Consigne A: Citez le passage de l'introduction sur la bioéthique qui va de « Le mot apparemment » à « et politiques ? ».
Consigne B: Relevez les problèmes que l'introduction sur la bioéthique donne en exemple dans la question qui commence par « Comment traiter ».
Consigne C: Poursuivez l'introduction sur la bioéthique après la dernière phrase reproduite.

Texte à analyser:

▬▬▬▬▬▬

Olivier DUHAMEL, Luc FERRY

Introduction

Pouvoirs n°56 - Bioéthique - janvier 1991 - p.3

Le mot apparemment simple de bioéthique, recoupe en vérité des questions d’autant plus complexes qu’elles relèvent de disciplines très différentes mais les associent de façon rigoureusement indissolubles. Comment traiter par exemple les problèmes des expérimentations médicamenteuses, des procréations médicalement assistées, des dons d’organes ou des manipulations génétiques, sans tenir compte à la fois des possibilités techniques et scientifiques, des apports de la psychanalyse, des principes et méthodes du droit civil, des enjeux économiques et financiers, des difficultés du Législateur moderne, des limites grandissantes du cadre national ? Comment négliger le fait que sur chaque question, chacune des options possibles implique des partis pris, ou à prendre, en termes philosophiques et politiques ?

Tradition ou argumentation ? Telle est l’antinomie centrale à laquelle nous confronte l’inévitable question de la détermination des limites qu’un légitime souci du collectif devra conduire à imposer au déploiement naturel de la liberté individuelle. Faut-il chercher la source de ces limitations dans la référence problématique à un ordre commun qui s’imposerait de l’extérieur ou dans des formes de procédure démocratiques ? Le choix même de cette dernière hypothèse n’est ni simple ni univoque. Doit-on recourir à la seule déontologie élaborée par les praticiens ? Faut il s’en remettre aux jugements de comités de sages ? Est-il raisonnable de laisser aux seuls juges le soin de trancher cas par cas ? Est-il préférable de s’engager sur la voie législative nationale ? Parlementaire ou référendaire ? Ira-t-on jusqu’à une réglementation européenne, voire mondiale ?

▬▬▬▬▬▬

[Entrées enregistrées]

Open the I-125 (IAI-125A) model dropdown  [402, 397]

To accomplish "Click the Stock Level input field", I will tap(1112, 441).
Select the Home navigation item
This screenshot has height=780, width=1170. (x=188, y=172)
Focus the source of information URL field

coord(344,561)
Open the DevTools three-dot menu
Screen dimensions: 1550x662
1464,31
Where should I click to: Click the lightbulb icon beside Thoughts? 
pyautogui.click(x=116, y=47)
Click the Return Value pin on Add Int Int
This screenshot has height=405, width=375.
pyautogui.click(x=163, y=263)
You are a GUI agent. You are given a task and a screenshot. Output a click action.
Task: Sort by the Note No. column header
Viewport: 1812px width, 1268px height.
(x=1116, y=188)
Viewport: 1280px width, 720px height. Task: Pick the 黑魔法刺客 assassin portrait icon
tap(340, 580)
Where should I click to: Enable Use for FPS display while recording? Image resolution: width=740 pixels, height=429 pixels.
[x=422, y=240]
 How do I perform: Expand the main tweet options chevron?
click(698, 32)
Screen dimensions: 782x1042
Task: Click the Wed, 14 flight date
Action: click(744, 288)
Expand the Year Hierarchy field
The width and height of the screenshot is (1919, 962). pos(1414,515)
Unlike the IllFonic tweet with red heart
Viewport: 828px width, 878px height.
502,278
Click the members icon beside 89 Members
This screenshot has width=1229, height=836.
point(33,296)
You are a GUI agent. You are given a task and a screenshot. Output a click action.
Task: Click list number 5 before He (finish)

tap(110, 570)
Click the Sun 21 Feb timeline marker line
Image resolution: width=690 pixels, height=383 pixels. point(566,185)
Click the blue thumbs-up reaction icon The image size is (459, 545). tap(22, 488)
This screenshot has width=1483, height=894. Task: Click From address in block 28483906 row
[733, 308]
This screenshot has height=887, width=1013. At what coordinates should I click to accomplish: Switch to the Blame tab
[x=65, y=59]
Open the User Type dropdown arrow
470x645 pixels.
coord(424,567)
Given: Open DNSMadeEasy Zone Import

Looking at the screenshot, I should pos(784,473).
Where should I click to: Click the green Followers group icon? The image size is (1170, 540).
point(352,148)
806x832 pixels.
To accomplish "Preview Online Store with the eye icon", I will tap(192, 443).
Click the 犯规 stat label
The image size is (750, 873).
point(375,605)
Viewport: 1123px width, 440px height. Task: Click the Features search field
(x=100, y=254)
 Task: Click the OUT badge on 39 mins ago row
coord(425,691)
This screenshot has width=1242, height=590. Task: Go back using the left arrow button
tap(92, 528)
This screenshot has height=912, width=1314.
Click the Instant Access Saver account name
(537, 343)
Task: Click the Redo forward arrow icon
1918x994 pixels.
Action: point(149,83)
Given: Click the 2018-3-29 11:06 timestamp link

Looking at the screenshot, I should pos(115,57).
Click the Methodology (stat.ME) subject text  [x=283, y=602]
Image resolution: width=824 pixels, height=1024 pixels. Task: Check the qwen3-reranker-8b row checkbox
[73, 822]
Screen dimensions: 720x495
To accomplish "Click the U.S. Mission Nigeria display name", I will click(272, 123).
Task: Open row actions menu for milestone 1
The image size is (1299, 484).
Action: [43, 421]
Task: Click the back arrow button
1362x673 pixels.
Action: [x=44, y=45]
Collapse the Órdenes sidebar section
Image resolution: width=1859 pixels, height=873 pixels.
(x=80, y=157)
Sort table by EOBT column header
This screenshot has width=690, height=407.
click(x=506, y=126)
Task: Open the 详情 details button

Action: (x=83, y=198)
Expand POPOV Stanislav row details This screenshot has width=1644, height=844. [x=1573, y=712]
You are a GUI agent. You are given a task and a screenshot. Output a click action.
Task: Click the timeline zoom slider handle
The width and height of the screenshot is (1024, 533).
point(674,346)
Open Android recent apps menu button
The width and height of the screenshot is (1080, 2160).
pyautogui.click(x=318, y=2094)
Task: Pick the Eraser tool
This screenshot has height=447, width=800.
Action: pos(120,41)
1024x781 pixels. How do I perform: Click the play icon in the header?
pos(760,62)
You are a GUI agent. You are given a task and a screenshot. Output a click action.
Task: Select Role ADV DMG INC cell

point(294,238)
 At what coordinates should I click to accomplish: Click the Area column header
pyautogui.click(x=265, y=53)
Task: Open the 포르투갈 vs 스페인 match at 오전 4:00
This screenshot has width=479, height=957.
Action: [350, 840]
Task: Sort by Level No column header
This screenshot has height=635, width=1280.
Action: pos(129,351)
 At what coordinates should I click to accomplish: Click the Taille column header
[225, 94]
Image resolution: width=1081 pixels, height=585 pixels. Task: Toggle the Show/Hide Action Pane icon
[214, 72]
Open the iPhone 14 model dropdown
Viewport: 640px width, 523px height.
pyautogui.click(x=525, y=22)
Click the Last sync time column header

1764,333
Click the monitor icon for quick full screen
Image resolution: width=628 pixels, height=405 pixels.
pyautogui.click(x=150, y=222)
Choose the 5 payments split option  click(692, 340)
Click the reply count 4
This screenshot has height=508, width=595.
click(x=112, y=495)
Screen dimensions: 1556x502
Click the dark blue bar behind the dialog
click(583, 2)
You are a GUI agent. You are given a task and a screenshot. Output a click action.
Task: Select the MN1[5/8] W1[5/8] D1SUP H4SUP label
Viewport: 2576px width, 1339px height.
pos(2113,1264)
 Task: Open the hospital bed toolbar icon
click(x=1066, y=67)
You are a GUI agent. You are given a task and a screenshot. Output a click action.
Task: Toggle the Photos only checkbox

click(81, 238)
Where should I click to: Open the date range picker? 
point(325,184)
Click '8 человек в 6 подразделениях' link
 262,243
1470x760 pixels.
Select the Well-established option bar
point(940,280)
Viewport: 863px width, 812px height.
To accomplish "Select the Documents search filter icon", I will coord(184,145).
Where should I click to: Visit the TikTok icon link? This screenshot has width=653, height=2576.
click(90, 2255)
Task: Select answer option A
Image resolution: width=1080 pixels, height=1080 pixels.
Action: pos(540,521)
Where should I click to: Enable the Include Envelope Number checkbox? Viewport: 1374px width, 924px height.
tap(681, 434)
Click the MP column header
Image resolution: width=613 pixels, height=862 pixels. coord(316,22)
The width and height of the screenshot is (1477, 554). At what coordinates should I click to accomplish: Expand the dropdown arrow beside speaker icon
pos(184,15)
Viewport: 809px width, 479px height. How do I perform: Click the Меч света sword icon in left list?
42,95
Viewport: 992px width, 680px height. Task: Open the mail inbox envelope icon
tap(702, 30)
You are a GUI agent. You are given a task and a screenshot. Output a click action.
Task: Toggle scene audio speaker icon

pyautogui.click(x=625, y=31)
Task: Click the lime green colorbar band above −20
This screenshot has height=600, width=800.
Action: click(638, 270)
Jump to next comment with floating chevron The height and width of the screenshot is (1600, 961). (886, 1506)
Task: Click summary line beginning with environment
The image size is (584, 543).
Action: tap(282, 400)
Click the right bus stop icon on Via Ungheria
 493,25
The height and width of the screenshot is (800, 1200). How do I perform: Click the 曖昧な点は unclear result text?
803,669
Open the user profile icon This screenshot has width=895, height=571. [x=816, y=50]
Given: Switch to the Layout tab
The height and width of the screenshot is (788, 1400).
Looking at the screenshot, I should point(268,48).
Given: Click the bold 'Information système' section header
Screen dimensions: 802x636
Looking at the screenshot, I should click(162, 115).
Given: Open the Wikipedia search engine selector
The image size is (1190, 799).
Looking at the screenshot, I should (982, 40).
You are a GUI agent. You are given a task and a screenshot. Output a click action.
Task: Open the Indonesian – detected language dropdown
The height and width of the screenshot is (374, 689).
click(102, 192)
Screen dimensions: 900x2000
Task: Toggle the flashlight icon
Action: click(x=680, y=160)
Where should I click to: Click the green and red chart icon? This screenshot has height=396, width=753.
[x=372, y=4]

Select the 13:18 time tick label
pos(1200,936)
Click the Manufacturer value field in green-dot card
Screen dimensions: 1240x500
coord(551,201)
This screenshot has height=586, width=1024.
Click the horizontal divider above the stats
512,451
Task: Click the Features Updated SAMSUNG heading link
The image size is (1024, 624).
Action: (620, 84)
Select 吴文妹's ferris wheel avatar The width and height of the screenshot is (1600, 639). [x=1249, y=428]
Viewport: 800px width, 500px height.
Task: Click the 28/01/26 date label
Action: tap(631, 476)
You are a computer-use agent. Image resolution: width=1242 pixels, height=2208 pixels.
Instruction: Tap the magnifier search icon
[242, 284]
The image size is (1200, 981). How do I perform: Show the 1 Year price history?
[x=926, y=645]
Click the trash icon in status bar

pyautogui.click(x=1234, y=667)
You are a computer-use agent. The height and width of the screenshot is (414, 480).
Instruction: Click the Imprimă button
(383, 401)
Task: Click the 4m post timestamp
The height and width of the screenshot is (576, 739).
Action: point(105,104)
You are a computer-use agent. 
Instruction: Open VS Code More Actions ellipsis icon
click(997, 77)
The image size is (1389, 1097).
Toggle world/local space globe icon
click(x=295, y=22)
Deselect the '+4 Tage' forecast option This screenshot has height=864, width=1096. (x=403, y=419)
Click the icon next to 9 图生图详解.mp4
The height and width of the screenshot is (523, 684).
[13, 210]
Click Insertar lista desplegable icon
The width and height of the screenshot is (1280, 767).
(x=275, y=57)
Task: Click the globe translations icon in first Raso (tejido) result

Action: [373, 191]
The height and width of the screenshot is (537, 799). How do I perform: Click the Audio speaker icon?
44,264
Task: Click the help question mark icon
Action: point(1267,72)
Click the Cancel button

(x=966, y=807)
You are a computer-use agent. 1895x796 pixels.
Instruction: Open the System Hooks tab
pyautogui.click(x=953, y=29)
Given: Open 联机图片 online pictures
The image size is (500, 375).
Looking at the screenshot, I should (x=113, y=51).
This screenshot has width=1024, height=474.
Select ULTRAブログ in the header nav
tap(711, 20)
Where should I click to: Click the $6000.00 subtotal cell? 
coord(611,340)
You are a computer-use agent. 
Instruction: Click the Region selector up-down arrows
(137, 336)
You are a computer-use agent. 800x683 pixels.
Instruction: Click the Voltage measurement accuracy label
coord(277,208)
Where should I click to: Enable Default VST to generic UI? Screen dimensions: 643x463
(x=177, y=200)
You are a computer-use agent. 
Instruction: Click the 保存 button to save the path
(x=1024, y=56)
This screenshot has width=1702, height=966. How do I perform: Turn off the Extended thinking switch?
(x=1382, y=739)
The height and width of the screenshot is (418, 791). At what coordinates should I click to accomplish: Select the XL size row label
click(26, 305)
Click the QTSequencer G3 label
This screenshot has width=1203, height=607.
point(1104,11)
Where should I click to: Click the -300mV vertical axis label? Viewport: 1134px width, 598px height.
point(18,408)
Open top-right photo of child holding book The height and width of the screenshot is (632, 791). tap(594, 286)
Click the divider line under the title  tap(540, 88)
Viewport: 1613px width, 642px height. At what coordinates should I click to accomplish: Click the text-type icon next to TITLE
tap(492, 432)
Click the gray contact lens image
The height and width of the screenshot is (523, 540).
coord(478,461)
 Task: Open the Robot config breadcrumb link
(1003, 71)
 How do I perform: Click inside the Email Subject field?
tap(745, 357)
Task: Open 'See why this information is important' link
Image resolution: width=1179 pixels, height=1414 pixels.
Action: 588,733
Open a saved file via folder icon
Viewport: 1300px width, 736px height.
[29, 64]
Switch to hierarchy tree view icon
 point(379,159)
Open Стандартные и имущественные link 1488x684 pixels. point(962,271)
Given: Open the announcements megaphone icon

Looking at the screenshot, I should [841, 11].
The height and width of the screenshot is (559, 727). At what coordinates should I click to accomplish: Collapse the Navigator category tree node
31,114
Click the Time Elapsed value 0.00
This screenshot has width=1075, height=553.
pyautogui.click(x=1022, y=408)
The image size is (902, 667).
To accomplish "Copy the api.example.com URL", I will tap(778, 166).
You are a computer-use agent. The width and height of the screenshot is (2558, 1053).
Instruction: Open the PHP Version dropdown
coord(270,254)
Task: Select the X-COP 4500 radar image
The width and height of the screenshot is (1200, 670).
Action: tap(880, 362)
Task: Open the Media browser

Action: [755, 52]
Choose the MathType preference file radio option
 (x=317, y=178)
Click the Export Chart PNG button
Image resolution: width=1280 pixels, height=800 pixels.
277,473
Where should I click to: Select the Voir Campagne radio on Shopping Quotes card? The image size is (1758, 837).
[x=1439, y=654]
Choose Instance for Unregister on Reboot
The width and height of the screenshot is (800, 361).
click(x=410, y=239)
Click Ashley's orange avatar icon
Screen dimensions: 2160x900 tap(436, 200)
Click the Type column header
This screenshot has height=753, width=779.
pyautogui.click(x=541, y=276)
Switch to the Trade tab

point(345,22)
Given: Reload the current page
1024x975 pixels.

▬▬▬▬▬▬

Résultat A:
Le mot apparemment simple de bioéthique, recoupe en vérité des questions d’autant plus complexes qu’elles relèvent de disciplines très différentes mais les associent de façon rigoureusement indissolubles. Comment traiter par exemple les problèmes des expérimentations médicamenteuses, des procréations médicalement assistées, des dons d’organes ou des manipulations génétiques, sans tenir compte à la fois des possibilités techniques et scientifiques, des apports de la psychanalyse, des principes et méthodes du droit civil, des enjeux économiques et financiers, des difficultés du Législateur moderne, des limites grandissantes du cadre national ? Comment négliger le fait que sur chaque question, chacune des options possibles implique des partis pris, ou à prendre, en termes philosophiques et politiques ?

Résultat B:
- les expérimentations médicamenteuses
- les procréations médicalement assistées
- les dons d'organes
- les manipulations génétiques

Résultat C:
On ne saurait non plus se dissimuler le fait que toutes ces interrogations proviennent d’une formidable extension des pouvoirs de l’homme sur l’homme qui peuvent conférer au mythe littéraire de l’apprenti sorcier une réalité sans précédent. C’est dans cette optique que ressurgit la question de l’eugénisme que l’on croyait à jamais refoulée. Une chose nous paraît certaine, c’est qu’en un domaine qui touche à la conscience et à l’existence de chacun d’entre nous, on ne saurait arrêter de décision ultime sans qu’un débat aussi large et informé que possible soit ouvert publiquement. C’est pourquoi nous avons demandé aux intervenants des deux journées d’études organisées en décembre 1989 par la Fondation Saint-Simon de prolonger par écrit, et pour un public plus large, l’indispensable réflexion.